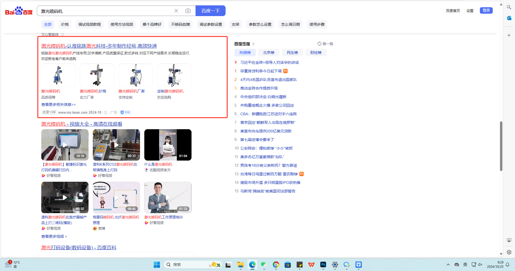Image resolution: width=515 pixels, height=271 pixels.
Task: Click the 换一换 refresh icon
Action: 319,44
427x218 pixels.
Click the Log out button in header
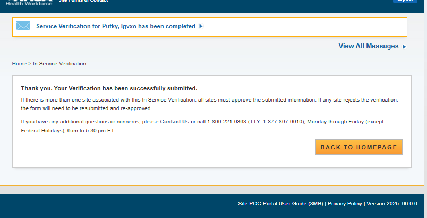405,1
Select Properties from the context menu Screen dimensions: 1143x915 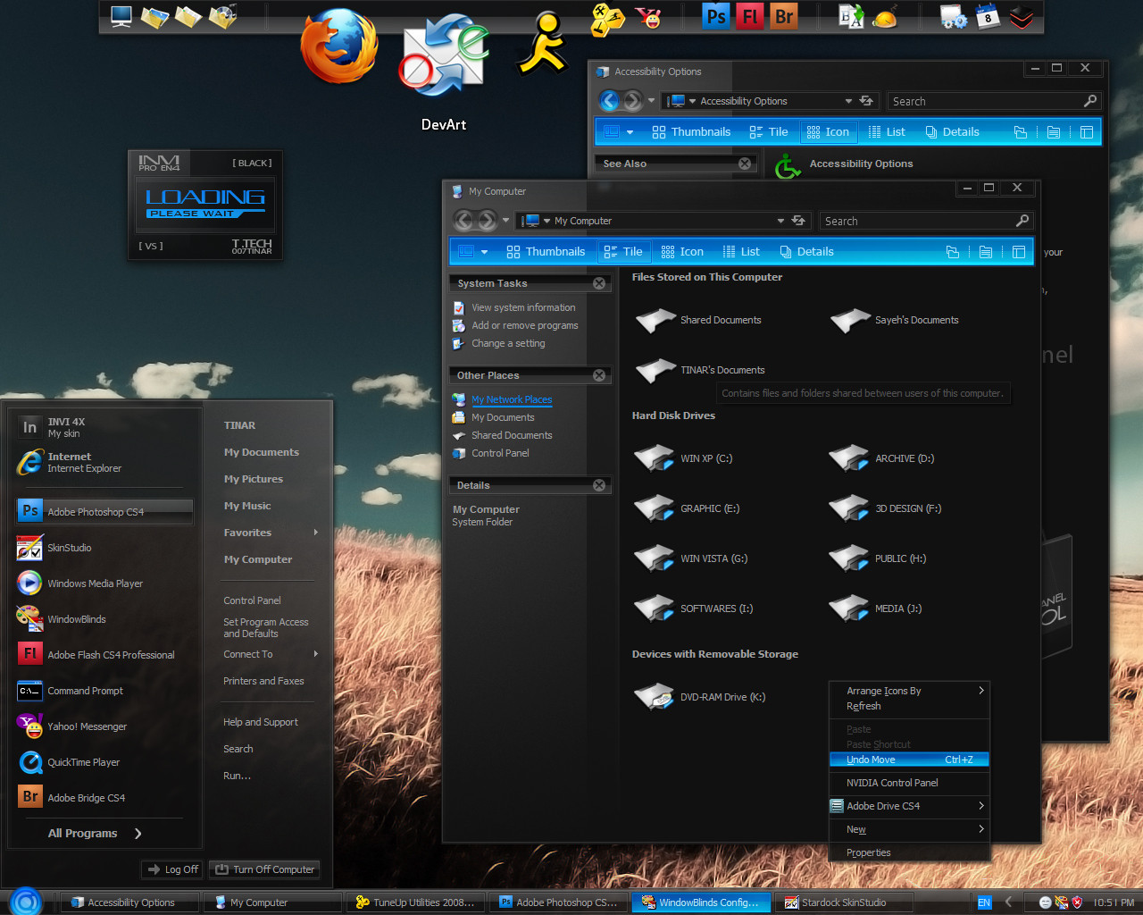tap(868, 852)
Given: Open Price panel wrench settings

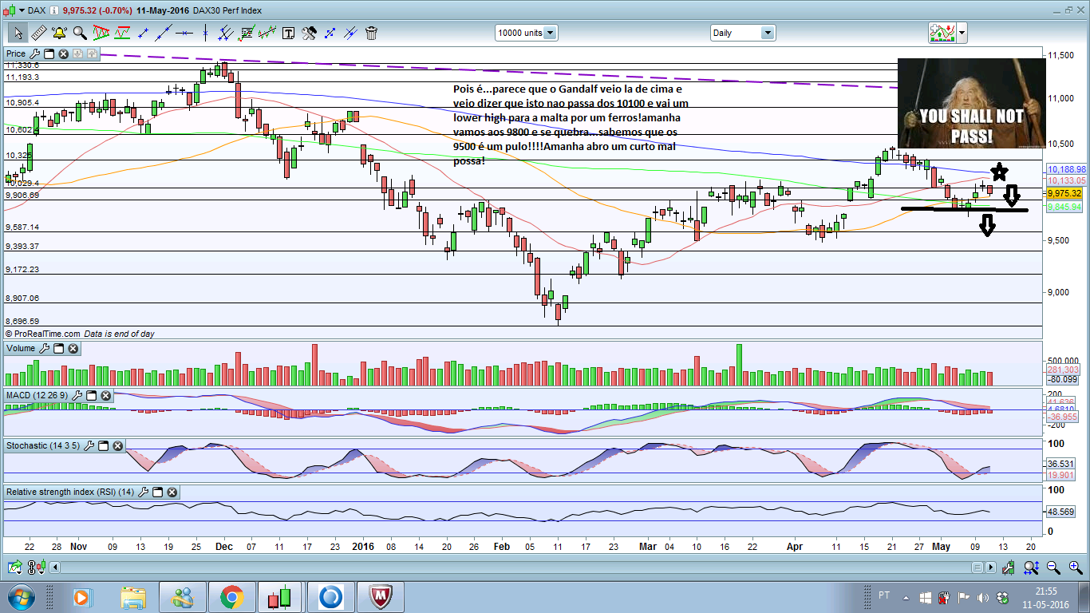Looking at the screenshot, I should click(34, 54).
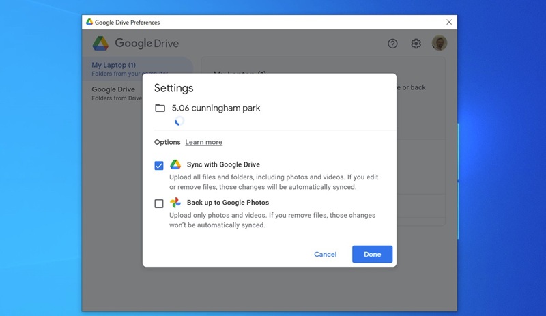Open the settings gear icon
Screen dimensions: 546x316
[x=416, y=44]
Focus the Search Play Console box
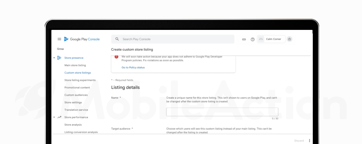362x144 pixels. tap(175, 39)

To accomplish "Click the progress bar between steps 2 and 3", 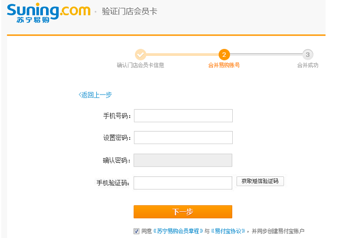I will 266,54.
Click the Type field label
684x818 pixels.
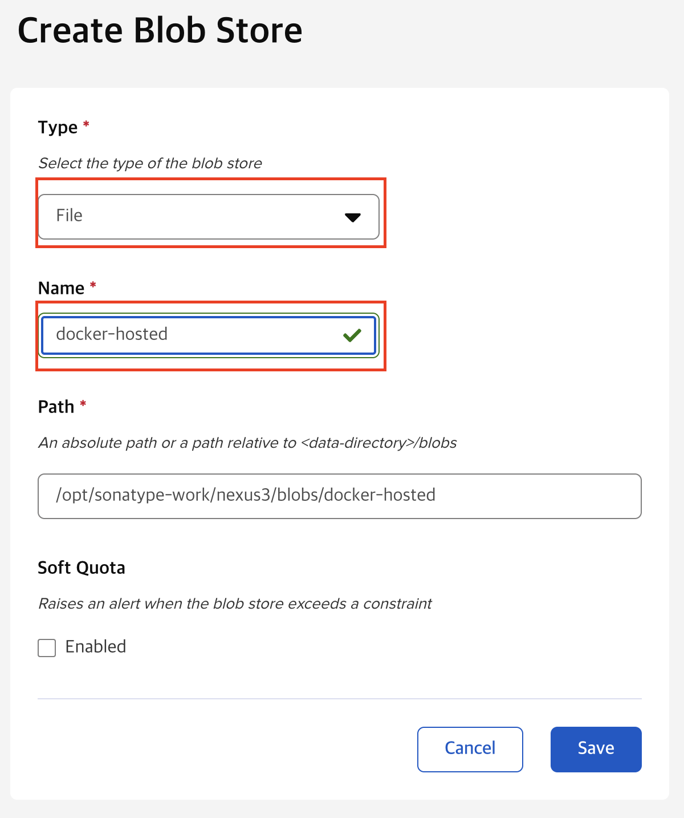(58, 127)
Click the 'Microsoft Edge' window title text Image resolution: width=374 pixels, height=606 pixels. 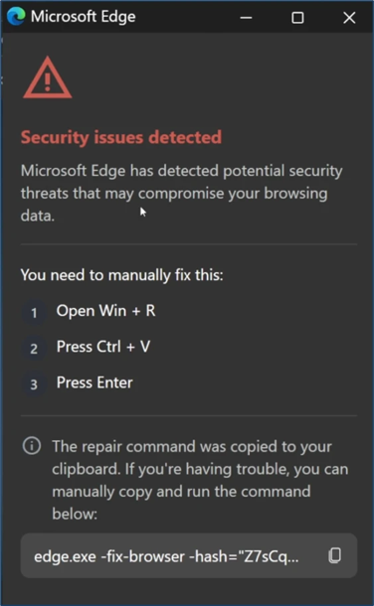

==========

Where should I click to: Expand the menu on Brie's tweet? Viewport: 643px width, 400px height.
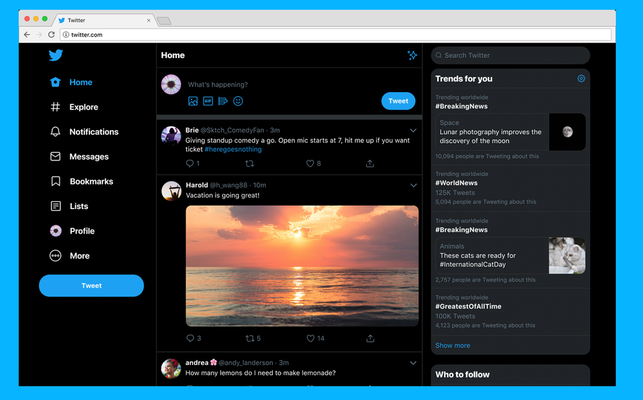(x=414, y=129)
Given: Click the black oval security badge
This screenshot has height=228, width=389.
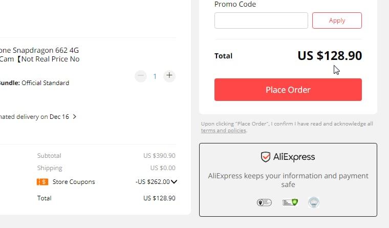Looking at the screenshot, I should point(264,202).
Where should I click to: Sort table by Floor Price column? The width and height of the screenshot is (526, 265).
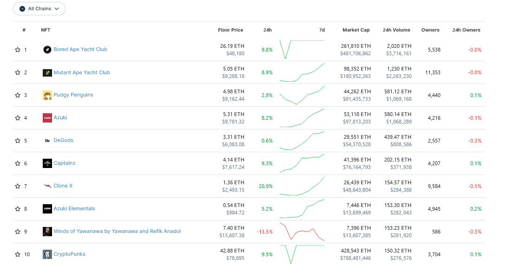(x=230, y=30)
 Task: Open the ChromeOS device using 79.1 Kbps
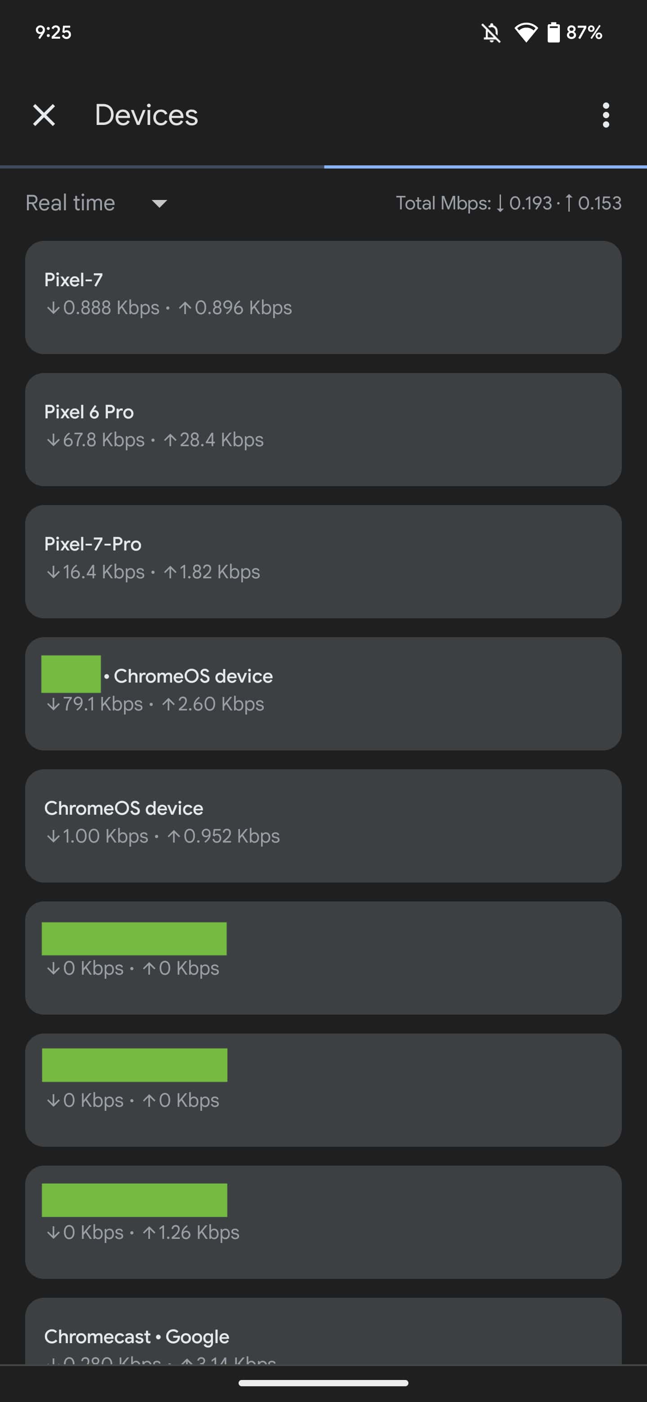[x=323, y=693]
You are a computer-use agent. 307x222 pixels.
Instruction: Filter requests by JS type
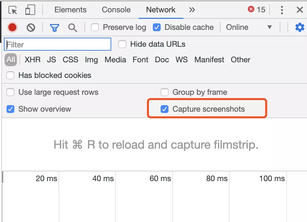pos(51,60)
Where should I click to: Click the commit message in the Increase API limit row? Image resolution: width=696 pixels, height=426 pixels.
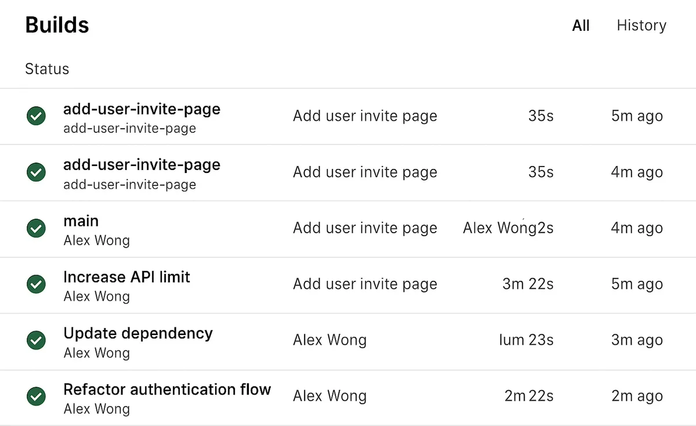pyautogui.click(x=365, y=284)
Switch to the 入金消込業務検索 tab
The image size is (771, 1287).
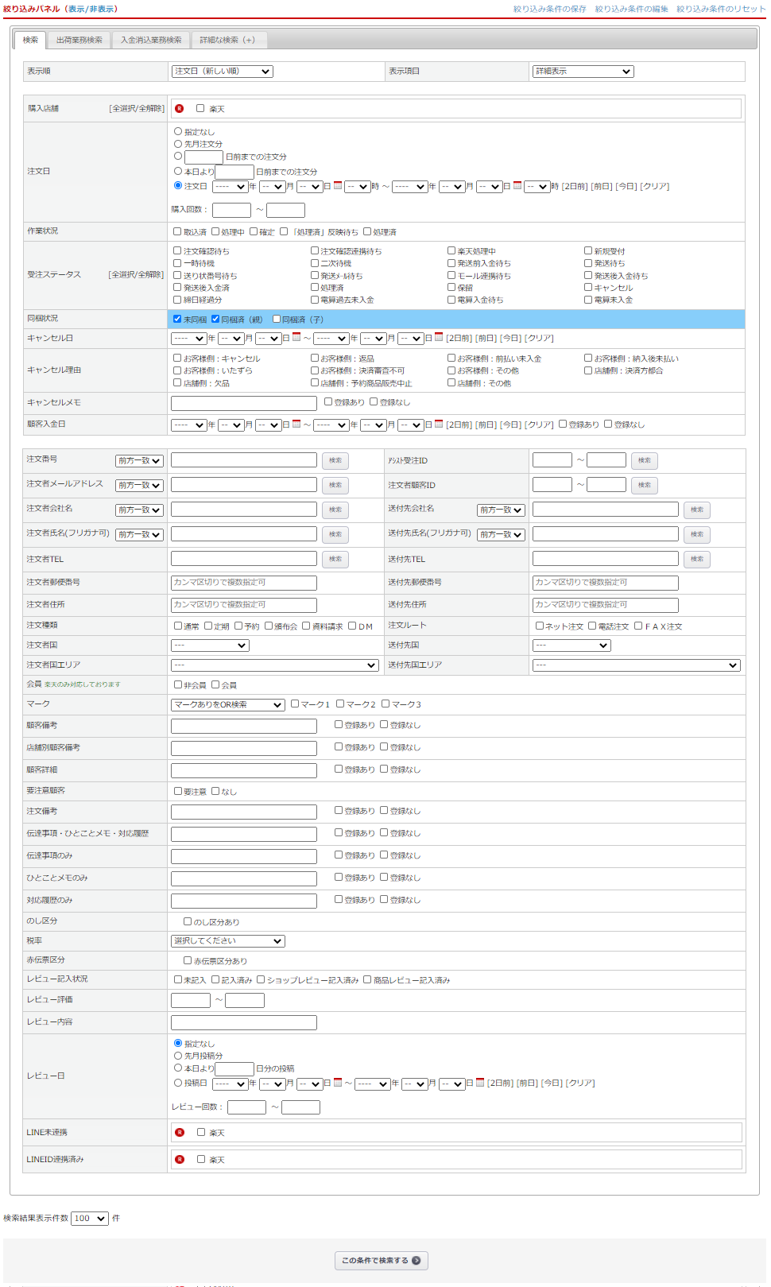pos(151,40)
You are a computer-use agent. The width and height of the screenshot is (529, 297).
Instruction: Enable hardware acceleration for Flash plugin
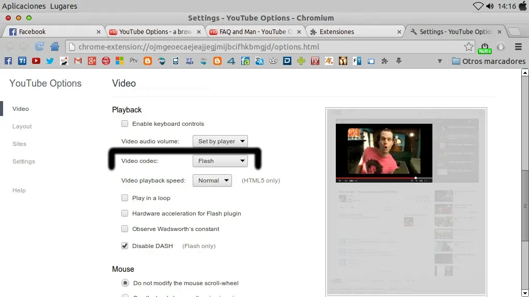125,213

==========

▶ [Description of the task]: A single number is the whole answer: report how many lines in the data above include the word "agent".

▶ [Response area]: 2